Galerie René Blouin, Montreal
"Chris Kline" by Stephen Horne, Fall 2007, p. 144 "Chris Kline" by Stephen Horne, Fall 2007, p. 144

"Chris Kline" by Stephen Horne, Fall 2007, p. 144

The formal grace of this installation of new paintings by Chris Kline is enhanced by its counterpoint of material precision and visual simplicity. I use the musical term counterpoint not only to acknowledge Kline’s previous life as a guitarist in neo-punk bands, but also because the paintings create a visual rhythm between themselves and the gallery space.

Kline aligns our starting point as viewers of an exhibition with his starting point as a painter of paintings. That is, he begins with what is in front of us: an architectural interior, which in this context is related to the critical grid of modernist painting— more precisely, the grid of constructivist painting from Malevich through Agnes Martin. This could seem like a formula for dryness, but what elegantly turns the exhibition in entirely another direction is Kline’s attention to the dimension of modernist history that is repressed by its own doctrine of rationalist criticality: the personal and esoteric dimension that arguably motivated such painters as Rothko and Martin to trace out the contours of their inner vision in their work.
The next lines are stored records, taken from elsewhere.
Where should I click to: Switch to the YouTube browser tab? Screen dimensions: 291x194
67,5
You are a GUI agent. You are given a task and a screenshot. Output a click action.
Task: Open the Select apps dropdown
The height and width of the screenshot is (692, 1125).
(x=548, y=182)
The seven paintings in the show are actually identical but for nuanced shifts in colour. Each suspends a delicate, subdued bar of colour across a nearly transparent bare poplin canvas. The transparency allows us to perceive the work architecturally, as we can see through the canvas to the stretcher behind it and to the surface of the gallery wall. Kline’s composition and colours bring to mind water and sky, light refracted through the shallow waters of a running stream (the reference is to the artist’s boyhood memory of early-morning trout fishing in the calm rural streams of eastern Ontario). But this is also an artistic landscape, one in which early constructivism mingles with the narratives of loneliness recounted by Edward Hopper in his paintings of spaces empty but for shafts of sunlight and shadow.

The installation is distinguished by decisiveness and discretion—discretion in the sense of allowing the space to become itself: the work leaves us with the paradox of a creative passivity. Kline inspires a viewer to pay careful attention to boundaries: insides are differentiated from outsides, light from dark, self from world. These paintings allow the gallery space to breathe, open and expand in response to the artist’s activation of an emptiness that draws us in. Crafted with precision and attentive to the subtleties of surface and edge, these paintings are focused on the nature of boundaries and enclosure.

In his second solo show at Galerie René Blouin, Chris Kline has poetically affirmed his ethical commitment to artistic independence. Balanced between decorative delicacy and abstract formal rigour, his paintings hover between preciousness and utter modesty, between an absolute and a slash-and-burn void.